Convert model With torchScript differs from python version

erict · January 16, 2020, 10:11am

Hi,

i’am trying to convert my model with torchscript and i get the following warning:

TracerWarning: Output nr 1. of the traced function does not match the corresponding output of the Python function. Detailed error:
Not within tolerance rtol=1e-05 atol=1e-05 at input[4, 0, 35, 33] (0.406830757856369 vs. 0.40629732608795166) and 6114 other locations (18.00%)
check_tolerance, _force_outplace, True, _module_class)

The code is this

model=torch.load("...\\Model\\version1\\train0\\gray\\ConvAuto750.pth")
model.eval()
model.cuda()
example = torch.rand(8, 1, 64, 64).cuda()
traced_script_module = torch.jit.trace(model, example)

I want to use a batch size greater than one to speed up inference.

The strange thing is that if i use the model with default weights initialization parameters the above warning not appear even with batch_size greater than one.

This is the code:

model= simple_autoPrelu()
model.eval()
model.cuda()
example = torch.rand(8, 1, 64, 64).cuda()
traced_script_module = torch.jit.trace(model, example)

of course the model that i load has the same architecture as the one below.

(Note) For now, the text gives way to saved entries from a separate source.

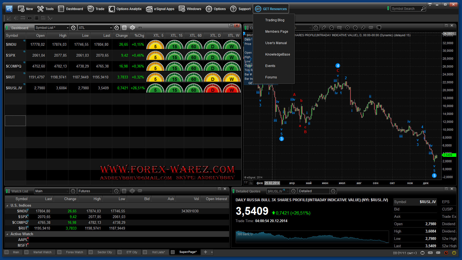462x260 pixels.
Task: Click the Sort icon in Dashboard toolbar
Action: click(132, 28)
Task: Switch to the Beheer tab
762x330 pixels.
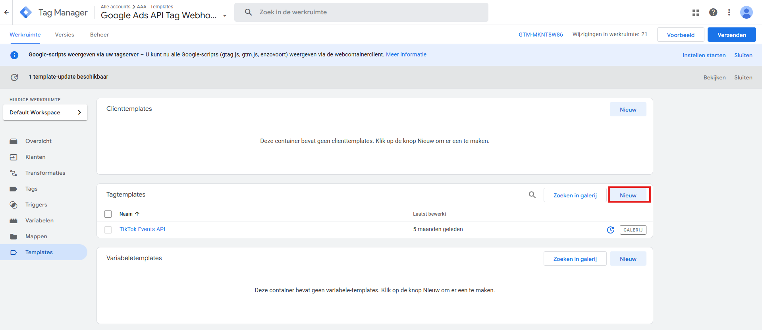Action: [99, 35]
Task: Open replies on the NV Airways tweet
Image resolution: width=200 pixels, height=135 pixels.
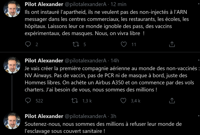Action: [x=28, y=101]
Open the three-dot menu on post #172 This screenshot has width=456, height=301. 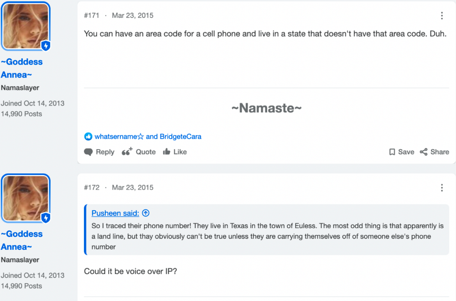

The only difference is that i have trained it for 750 epochs.

If i change the batch size from 8 to 1 the warning not appears.

Could someone provide me some explanations or some way on how to solve this warning?

Thanks

ptrblck · January 17, 2020, 1:13am

Did you save the state_dict by chance?
If not, could you load your model using your current script, store it via torch.save(model.state_dict(), PATH) and change your script to initialize the model and load the state_dict?

erict · January 17, 2020, 3:27pm

Hi @ptrblck,

thanks for the response. I have tried but i got the same warning. Maybe i have some problems with my custom model, but is a simple Convolutional Autoencoder and i cannot understand what can cause this warning after doing the training. If you have other hints or tell me what can cause this warning, i can try to do some tests.

Thanks

ptrblck · January 17, 2020, 7:10pm

Would it be possible to post a code snippet to reproduce this error?

erict · January 21, 2020, 9:25am

Unfortunately i cannot share the code because it is proprietary. I have checked the inference accuracy of the two models converted with batch size = 1 which gives no warning and batch size = 8 the result is quite similar. I have checked the output pixel’s value in both cases. In the next days i will try to build a different version of the code with no proprietary restriction and if the error persists i will share the code.

Thanks.